Biden’s vain efforts
Worse, the administration’s approach to great-power diplomacy has comprehensively failed. After a year of vain efforts to “park Russia” or to pry it away from China, the administration is trying the same strategy in reverse, now hoping to peel China from Russia. We shall see if national security adviser Jake Sullivan’s meetings this week in Rome lead to Chinese co-operation with the Western anti-Russia campaign, but Beijing won’t help Mr. Biden out of the goodness of its heart.
The Biden administration’s hope that it could pursue its interests in “global issues” like disarmament, human rights and climate change even as it turned up the economic and ideological heat on the two Eurasian great powers has also proved illusory. Between the Russian invasion of Ukraine and China’s massive nuclear and conventional arms build-up, hopes for arms control are fading. Russia’s demands that the proposed agreement on Iran’s nuclear program be revised to protect Moscow’s participation in the accord from Ukraine-related sanctions underline the difficulty of simultaneously confronting and engaging revisionist anti-American powers.
Mr. Biden’s climate agenda has collapsed into utter incoherence. As the administration frantically hunts for oil and gas worldwide, it is throwing both climate and human-rights scruples overboard — so far, to little effect.
Efforts to cultivate the Maduro dictatorship in Venezuela have produced blowback in Congress. Saudi Arabia demonstrated its contempt for Team Biden by following its rejection of the administration’s plea to pump more oil with the largest mass execution in its history.
Not to be outdone, Iran launched a series of missile attacks on what it claimed were Israeli targets in the Kurdish region of Iraq. China capped a disastrous climate weekend by announcing plans to expand domestic coal mining by 300 million tons a year and to build a 620-million-ton coal reserve.
Economic disarray
Meanwhile as inflation corrodes the administration’s standing at home, the continuing effects of a resilient pandemic interact with U.S.-China tensions and the war in Ukraine to destabilise the world economy. With major Chinese cities and transportation hubs closed because of Omicron fears and new cases in Germany hitting record levels, the pandemic continues to stoke inflationary pressures.
The rippling consequences of Russia sanctions — and of Russian retaliation — help fuel commodity price inflation while increasing financial uncertainty. Economic disarray seems likely to narrow the administration’s overseas options further in coming months while undermining its political position as midterms approach.
The world is a tough place. Geopolitics rule, and if you get power politics wrong, the rest doesn’t matter.
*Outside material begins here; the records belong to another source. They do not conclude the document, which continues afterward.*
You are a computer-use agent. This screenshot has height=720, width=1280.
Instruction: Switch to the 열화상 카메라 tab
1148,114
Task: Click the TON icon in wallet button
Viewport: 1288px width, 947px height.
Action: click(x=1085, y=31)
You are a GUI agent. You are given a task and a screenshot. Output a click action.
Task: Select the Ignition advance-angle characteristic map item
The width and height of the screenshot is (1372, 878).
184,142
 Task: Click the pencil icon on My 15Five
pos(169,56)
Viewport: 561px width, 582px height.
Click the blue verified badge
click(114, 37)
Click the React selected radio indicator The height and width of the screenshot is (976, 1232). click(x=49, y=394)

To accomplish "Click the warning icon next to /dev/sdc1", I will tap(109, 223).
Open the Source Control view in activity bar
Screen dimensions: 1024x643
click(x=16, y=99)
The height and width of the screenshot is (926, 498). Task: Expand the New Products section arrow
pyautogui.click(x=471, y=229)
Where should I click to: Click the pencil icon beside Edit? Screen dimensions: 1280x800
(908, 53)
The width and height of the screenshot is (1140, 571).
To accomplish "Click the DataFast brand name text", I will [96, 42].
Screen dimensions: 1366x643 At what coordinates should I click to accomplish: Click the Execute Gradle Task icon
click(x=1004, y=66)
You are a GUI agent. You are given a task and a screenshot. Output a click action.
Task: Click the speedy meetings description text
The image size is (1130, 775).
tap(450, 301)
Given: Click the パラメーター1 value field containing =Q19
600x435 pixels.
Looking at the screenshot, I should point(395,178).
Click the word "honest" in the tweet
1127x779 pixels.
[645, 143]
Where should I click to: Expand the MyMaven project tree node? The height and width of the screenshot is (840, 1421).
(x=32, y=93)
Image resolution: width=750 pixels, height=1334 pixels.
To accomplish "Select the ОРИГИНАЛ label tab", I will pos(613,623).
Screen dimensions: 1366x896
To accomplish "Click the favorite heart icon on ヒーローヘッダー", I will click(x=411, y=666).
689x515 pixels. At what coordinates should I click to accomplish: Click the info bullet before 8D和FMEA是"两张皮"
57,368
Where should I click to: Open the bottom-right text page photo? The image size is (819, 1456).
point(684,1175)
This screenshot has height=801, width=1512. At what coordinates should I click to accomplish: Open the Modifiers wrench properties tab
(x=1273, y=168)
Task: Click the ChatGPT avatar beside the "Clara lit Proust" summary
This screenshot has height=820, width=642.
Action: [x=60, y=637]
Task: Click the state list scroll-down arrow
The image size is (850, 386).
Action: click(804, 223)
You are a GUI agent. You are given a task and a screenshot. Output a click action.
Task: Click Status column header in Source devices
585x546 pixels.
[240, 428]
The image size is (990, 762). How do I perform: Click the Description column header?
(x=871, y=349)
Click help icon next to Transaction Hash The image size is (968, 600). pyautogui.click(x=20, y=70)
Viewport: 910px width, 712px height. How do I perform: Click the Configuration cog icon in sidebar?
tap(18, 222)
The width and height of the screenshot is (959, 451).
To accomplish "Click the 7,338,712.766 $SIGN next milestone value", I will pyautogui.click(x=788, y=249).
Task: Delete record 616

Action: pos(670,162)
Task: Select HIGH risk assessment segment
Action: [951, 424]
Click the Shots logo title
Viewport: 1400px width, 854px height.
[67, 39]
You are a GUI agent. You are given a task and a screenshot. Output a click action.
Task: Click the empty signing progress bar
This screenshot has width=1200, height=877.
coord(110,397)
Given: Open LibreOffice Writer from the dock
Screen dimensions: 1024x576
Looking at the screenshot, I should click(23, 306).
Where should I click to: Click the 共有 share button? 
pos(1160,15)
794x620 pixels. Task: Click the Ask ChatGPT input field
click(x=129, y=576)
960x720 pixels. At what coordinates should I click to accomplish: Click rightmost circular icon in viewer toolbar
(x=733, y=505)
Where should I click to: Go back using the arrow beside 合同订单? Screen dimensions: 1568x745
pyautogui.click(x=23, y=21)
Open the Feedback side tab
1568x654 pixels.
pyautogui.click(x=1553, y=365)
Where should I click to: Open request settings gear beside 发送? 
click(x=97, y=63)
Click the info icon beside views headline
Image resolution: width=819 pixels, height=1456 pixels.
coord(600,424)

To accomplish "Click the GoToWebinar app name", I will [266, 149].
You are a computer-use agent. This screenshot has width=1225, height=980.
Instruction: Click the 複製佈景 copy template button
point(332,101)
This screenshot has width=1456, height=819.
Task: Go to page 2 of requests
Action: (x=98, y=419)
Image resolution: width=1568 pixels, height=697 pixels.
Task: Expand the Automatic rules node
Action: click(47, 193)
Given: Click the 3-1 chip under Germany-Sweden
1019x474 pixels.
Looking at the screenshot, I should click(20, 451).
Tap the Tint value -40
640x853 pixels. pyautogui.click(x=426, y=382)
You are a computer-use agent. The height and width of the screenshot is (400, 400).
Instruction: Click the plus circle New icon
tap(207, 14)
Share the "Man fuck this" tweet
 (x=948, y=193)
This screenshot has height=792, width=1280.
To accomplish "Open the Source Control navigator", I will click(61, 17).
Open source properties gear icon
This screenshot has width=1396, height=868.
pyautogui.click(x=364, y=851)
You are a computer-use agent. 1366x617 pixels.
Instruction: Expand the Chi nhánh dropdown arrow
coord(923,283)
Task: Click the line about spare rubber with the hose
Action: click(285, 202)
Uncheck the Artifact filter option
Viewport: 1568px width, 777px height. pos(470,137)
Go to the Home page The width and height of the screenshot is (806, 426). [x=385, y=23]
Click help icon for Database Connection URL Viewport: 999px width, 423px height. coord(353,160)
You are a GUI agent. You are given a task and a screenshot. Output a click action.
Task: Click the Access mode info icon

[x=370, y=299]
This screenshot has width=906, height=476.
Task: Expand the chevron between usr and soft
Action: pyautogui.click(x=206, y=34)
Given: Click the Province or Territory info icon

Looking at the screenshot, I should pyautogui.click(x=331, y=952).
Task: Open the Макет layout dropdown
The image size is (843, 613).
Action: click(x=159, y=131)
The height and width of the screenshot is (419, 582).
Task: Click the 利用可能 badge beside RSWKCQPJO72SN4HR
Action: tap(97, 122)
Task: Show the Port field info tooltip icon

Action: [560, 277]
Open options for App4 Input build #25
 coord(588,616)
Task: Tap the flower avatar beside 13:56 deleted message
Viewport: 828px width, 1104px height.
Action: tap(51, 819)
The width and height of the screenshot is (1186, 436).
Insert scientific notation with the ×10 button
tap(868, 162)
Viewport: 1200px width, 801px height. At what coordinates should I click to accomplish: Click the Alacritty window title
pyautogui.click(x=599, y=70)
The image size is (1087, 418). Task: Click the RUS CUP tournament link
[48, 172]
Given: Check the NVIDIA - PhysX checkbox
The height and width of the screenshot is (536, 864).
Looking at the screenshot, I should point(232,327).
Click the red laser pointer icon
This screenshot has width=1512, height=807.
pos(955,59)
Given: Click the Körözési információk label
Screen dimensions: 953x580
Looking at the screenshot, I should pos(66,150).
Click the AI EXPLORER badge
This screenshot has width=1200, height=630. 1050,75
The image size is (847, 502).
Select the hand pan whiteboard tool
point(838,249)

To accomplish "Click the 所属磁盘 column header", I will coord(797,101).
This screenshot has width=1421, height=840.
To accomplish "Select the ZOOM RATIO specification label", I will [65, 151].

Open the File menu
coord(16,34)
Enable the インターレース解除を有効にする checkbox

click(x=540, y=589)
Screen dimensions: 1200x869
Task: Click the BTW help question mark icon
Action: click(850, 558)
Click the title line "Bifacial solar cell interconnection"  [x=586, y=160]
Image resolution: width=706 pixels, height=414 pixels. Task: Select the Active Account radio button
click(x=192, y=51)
Our ability to influence the behaviour of others on issues like human rights and climate change depends on our geopolitical power much more than on the purity of our hearts and the nobility of our goals. America and its democratic allies, even at their best, are not strong and united enough to handle the world’s geopolitical challenges without enlisting the help of non-democratic and even anti-democratic partners. We can’t do that while simultaneously virtue-signalling about how much we loathe them, and their help comes at a price that must be paid on time and in full.
The fate of the Biden administration and much else rests on how quickly it masters these truths.